* **Short problem**: Quote every row below word for word.

=====

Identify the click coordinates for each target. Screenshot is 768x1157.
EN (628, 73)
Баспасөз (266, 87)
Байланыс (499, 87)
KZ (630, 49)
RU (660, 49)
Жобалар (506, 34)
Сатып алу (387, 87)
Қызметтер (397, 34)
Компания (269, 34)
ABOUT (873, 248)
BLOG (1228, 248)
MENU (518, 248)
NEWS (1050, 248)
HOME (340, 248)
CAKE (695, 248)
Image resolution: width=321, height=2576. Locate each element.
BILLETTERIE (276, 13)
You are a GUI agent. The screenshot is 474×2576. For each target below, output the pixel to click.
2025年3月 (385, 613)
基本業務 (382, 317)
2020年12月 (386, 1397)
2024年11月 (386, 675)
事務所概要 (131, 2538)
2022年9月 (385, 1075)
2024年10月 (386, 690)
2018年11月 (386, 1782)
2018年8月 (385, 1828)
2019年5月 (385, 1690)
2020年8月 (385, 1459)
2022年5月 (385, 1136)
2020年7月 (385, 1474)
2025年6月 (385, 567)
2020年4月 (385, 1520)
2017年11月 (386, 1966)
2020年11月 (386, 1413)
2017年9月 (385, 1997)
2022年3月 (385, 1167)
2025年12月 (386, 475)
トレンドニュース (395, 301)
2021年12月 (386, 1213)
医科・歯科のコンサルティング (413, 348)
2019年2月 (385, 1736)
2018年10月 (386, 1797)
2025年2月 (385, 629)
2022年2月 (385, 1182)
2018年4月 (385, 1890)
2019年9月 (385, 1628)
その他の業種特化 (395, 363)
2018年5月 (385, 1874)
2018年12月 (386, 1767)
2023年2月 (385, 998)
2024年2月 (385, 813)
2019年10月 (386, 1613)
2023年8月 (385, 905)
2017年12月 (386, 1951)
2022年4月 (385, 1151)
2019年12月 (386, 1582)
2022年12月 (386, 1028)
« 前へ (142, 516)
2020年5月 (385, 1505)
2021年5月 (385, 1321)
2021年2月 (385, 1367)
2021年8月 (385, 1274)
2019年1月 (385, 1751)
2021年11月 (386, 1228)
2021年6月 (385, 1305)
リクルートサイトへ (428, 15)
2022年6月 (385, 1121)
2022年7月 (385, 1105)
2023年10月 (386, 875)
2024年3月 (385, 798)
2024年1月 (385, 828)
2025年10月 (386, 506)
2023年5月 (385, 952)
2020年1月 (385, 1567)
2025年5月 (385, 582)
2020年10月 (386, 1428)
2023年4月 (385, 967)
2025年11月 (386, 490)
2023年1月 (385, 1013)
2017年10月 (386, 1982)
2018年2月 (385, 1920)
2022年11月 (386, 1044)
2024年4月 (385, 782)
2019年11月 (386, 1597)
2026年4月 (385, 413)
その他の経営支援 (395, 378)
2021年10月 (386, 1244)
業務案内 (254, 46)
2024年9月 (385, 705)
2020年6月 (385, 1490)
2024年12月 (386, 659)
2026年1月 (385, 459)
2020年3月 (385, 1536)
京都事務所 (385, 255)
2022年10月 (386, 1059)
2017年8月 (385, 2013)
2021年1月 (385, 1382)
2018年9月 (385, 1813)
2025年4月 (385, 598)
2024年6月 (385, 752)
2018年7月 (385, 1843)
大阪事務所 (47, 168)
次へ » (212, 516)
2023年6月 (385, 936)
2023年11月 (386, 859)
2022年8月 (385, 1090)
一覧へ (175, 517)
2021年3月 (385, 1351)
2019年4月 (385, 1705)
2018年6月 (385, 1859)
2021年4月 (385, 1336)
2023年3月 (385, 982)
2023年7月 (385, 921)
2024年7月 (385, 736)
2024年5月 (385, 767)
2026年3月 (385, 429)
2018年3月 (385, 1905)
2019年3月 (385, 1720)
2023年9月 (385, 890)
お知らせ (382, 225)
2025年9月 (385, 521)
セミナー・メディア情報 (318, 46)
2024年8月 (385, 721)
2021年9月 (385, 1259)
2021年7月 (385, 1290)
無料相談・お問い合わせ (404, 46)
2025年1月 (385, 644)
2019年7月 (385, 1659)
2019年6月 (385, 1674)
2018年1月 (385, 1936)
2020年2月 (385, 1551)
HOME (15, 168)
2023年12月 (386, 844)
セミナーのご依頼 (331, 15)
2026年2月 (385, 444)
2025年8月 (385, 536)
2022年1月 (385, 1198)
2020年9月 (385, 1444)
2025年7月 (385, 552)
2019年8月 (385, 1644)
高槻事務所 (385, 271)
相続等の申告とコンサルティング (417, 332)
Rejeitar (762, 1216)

=====

* **Correct answer**:
Identify the click coordinates for each target. Screenshot is 768x1157.
EN (628, 73)
Баспасөз (266, 87)
Байланыс (499, 87)
KZ (630, 49)
RU (660, 49)
Жобалар (506, 34)
Сатып алу (387, 87)
Қызметтер (397, 34)
Компания (269, 34)
ABOUT (873, 248)
BLOG (1228, 248)
MENU (518, 248)
NEWS (1050, 248)
HOME (340, 248)
CAKE (695, 248)
Image resolution: width=321, height=2576. Locate each element.
BILLETTERIE (276, 13)
You are a GUI agent. The screenshot is 474×2576. For each target below, output the pixel to click.
2025年3月 (385, 613)
基本業務 (382, 317)
2020年12月 (386, 1397)
2024年11月 (386, 675)
事務所概要 (131, 2538)
2022年9月 (385, 1075)
2024年10月 (386, 690)
2018年11月 (386, 1782)
2018年8月 (385, 1828)
2019年5月 (385, 1690)
2020年8月 (385, 1459)
2022年5月 (385, 1136)
2020年7月 (385, 1474)
2025年6月 (385, 567)
2020年4月 (385, 1520)
2017年11月 (386, 1966)
2020年11月 (386, 1413)
2017年9月 (385, 1997)
2022年3月 (385, 1167)
2025年12月 (386, 475)
トレンドニュース (395, 301)
2021年12月 (386, 1213)
医科・歯科のコンサルティング (413, 348)
2019年2月 (385, 1736)
2018年10月 (386, 1797)
2025年2月 (385, 629)
2022年2月 (385, 1182)
2018年4月 (385, 1890)
2019年9月 (385, 1628)
その他の業種特化 (395, 363)
2018年5月 (385, 1874)
2018年12月 (386, 1767)
2023年2月 (385, 998)
2024年2月 (385, 813)
2019年10月 (386, 1613)
2023年8月 (385, 905)
2017年12月 (386, 1951)
2022年4月 (385, 1151)
2019年12月 (386, 1582)
2022年12月 (386, 1028)
« 前へ (142, 516)
2020年5月 (385, 1505)
2021年5月 (385, 1321)
2021年2月 (385, 1367)
2021年8月 (385, 1274)
2019年1月 (385, 1751)
2021年11月 (386, 1228)
2021年6月 (385, 1305)
リクルートサイトへ (428, 15)
2022年6月 (385, 1121)
2022年7月 (385, 1105)
2023年10月 (386, 875)
2024年3月 (385, 798)
2024年1月 (385, 828)
2025年10月 (386, 506)
2023年5月 (385, 952)
2020年1月 (385, 1567)
2025年5月 (385, 582)
2020年10月 (386, 1428)
2023年4月 (385, 967)
2025年11月 (386, 490)
2023年1月 (385, 1013)
2017年10月 (386, 1982)
2018年2月 (385, 1920)
2022年11月 (386, 1044)
2024年4月 (385, 782)
2019年11月 (386, 1597)
2026年4月 (385, 413)
その他の経営支援 (395, 378)
2021年10月 (386, 1244)
業務案内 (254, 46)
2024年9月 (385, 705)
2020年6月 (385, 1490)
2024年12月 (386, 659)
2026年1月 (385, 459)
2020年3月 (385, 1536)
京都事務所 (385, 255)
2022年10月 (386, 1059)
2017年8月 (385, 2013)
2021年1月 (385, 1382)
2018年9月 (385, 1813)
2025年4月 (385, 598)
2024年6月 (385, 752)
2018年7月 (385, 1843)
大阪事務所 (47, 168)
次へ » (212, 516)
2023年6月 (385, 936)
2023年11月 (386, 859)
2022年8月 (385, 1090)
一覧へ (175, 517)
2021年3月 (385, 1351)
2019年4月 (385, 1705)
2018年6月 (385, 1859)
2021年4月 (385, 1336)
2023年3月 (385, 982)
2023年7月 (385, 921)
2024年7月 (385, 736)
2024年5月 (385, 767)
2026年3月 (385, 429)
2018年3月 (385, 1905)
2019年3月 (385, 1720)
2023年9月 (385, 890)
お知らせ (382, 225)
2025年9月 (385, 521)
セミナー・メディア情報 (318, 46)
2024年8月 (385, 721)
2021年9月 (385, 1259)
2021年7月 (385, 1290)
無料相談・お問い合わせ (404, 46)
2025年1月 (385, 644)
2019年7月 (385, 1659)
2019年6月 (385, 1674)
2018年1月 (385, 1936)
2020年2月 (385, 1551)
HOME (15, 168)
2023年12月 (386, 844)
セミナーのご依頼 (331, 15)
2026年2月 (385, 444)
2025年8月 (385, 536)
2022年1月 (385, 1198)
2020年9月 (385, 1444)
2025年7月 (385, 552)
2019年8月 (385, 1644)
高槻事務所 (385, 271)
相続等の申告とコンサルティング (417, 332)
Rejeitar (762, 1216)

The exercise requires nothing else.